** Exercise details **
Your answer should be every line of the records that contains the word "computer".

(Stored items)
■ ■ ■

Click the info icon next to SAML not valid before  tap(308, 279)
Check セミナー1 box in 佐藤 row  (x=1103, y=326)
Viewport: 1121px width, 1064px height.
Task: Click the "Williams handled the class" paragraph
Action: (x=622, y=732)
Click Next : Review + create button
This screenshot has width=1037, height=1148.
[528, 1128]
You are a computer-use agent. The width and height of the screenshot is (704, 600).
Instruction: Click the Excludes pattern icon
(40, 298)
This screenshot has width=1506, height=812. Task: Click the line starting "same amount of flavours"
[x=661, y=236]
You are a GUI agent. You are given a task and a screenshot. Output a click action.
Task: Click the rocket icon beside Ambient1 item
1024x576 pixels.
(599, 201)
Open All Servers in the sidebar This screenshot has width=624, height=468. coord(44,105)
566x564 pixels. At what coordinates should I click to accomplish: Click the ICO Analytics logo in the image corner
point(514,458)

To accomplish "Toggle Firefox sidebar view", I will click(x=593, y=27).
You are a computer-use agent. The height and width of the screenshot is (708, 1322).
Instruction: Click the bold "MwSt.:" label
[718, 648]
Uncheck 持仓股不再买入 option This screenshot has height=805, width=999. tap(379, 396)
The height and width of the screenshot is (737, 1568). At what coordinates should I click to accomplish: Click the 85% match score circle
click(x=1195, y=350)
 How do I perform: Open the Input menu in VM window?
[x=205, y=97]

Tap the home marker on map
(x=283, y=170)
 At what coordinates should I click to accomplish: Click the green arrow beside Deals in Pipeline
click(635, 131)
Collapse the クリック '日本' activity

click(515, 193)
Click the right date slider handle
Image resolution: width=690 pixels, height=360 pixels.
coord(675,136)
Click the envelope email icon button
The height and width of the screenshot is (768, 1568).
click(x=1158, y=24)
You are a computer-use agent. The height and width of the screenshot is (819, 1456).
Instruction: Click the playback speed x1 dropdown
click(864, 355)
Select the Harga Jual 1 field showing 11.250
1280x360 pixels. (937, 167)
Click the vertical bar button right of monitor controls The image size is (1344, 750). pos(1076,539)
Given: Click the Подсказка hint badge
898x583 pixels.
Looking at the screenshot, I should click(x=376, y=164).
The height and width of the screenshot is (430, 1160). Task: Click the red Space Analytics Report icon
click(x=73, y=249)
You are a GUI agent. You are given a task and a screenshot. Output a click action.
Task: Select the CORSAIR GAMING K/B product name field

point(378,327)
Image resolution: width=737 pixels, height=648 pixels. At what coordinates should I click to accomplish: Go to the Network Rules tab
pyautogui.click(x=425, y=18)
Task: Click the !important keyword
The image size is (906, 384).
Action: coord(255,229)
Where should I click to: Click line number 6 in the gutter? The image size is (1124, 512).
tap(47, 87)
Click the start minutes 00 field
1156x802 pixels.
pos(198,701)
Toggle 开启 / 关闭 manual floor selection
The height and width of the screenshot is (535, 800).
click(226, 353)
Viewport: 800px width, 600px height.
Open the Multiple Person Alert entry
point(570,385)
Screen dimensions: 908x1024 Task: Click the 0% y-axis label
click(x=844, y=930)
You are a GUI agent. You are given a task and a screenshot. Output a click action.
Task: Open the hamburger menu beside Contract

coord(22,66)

■ ■ ■

** Solution to the exercise **
You are a computer-use agent. The width and height of the screenshot is (704, 600).
You are a computer-use agent. The height and width of the screenshot is (708, 1322).
You are a computer-use agent. The height and width of the screenshot is (819, 1456).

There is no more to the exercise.